Flat tunneling transistor operates at 0.1V

Technology News |
By eeNews Europe



Engineering researchers at the University of California Santa Barbara and Rice University performed the work and a paper written by the team has been published recently in Nature.

The steepness of a transistor’s turn-on is characterized by a parameter known as the subthreshold swing, which cannot be lowered below a certain level in MOSFETs," said Kaustav Banerjee, Professor of Electrical and Computer Engineering at UC Santa Barbara. For MOSFETs that steepness is 60mV/decade and is an effective limit on the energy efficiency of digital circuits in general.

To get round these problems in silicon the team built a transistor with germanium as the source and MoS2 as the channel that is capable of band-to-band tunneling. This tunnel field effect transistor (TFET) has sub-threshold swing of less than 60mV/decade.

The source to channel is designed to filter out high-energy electrons that could otherwise make it passed the source/channel energy barrier even in the off-state. This keeps the off-state current negligible the research team said in a statement.


At UCSB, Banerjee’s Nanoelectronics Research Lab includes Deblina Sarkar, Xuejun Xie, Wei Liu, Wei Cao, Jiahao Kang, and Stephan Kraemer, as well as Yongji Gong and Pulickel Ajayan of Rice University.

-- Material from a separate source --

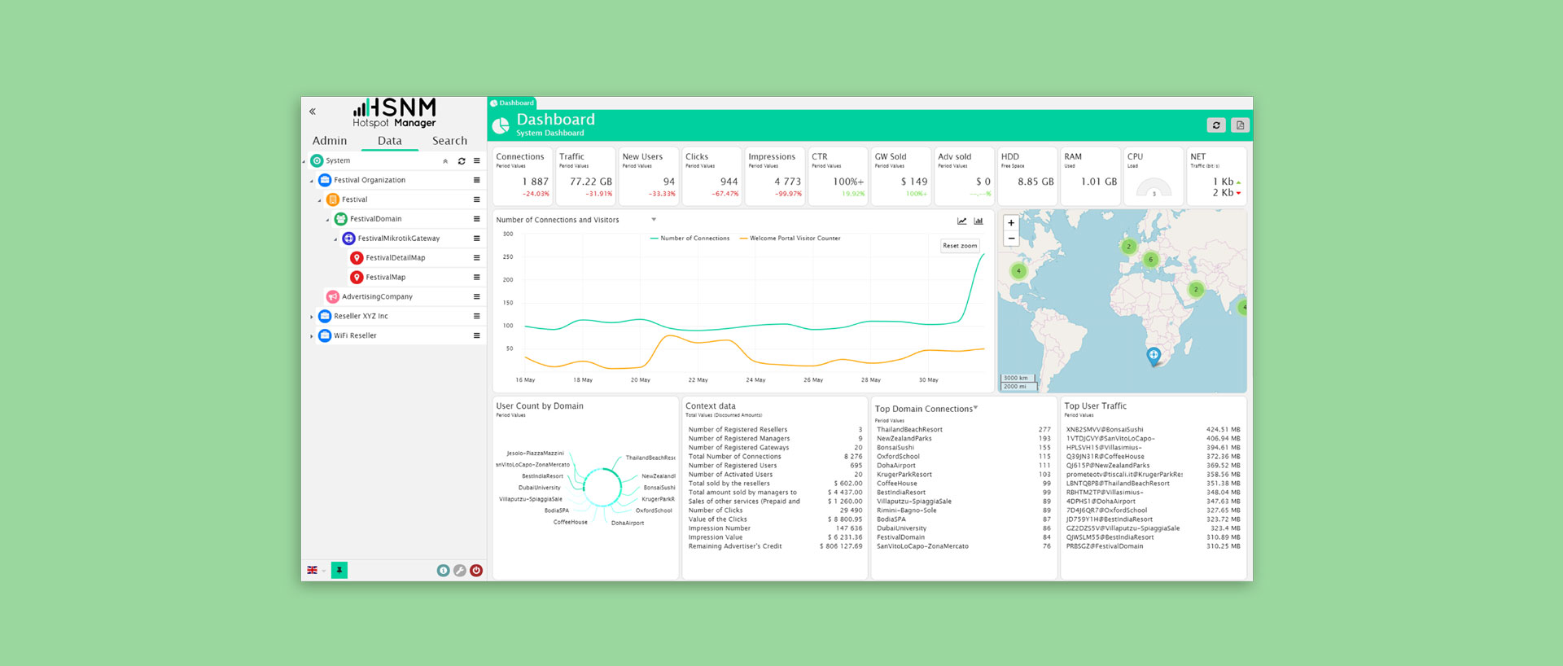Open the chart type dropdown arrow
The width and height of the screenshot is (1563, 666).
pyautogui.click(x=654, y=220)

The approach is superior to TFETs built with silicon or III-V compound semiconductors as the channel materials because these materials have a high density of surface states that increase leakage current. The paper reports a subthermionic sub-threshold swing of approximately 30 millivolts/decade at room temperature over four decades of drain current and at operating at 0.1V.


"The use of 2D materials in tunneling transistors started only recently, and this paper gives the whole field yet another strong boost in improving the characteristics of such devices even further," commented Konstantin Novoselov, a professor of physics at the University of Manchester who was a co-recipient of the 2010 Nobel Prize in Physics, awarded for the discovery of graphene.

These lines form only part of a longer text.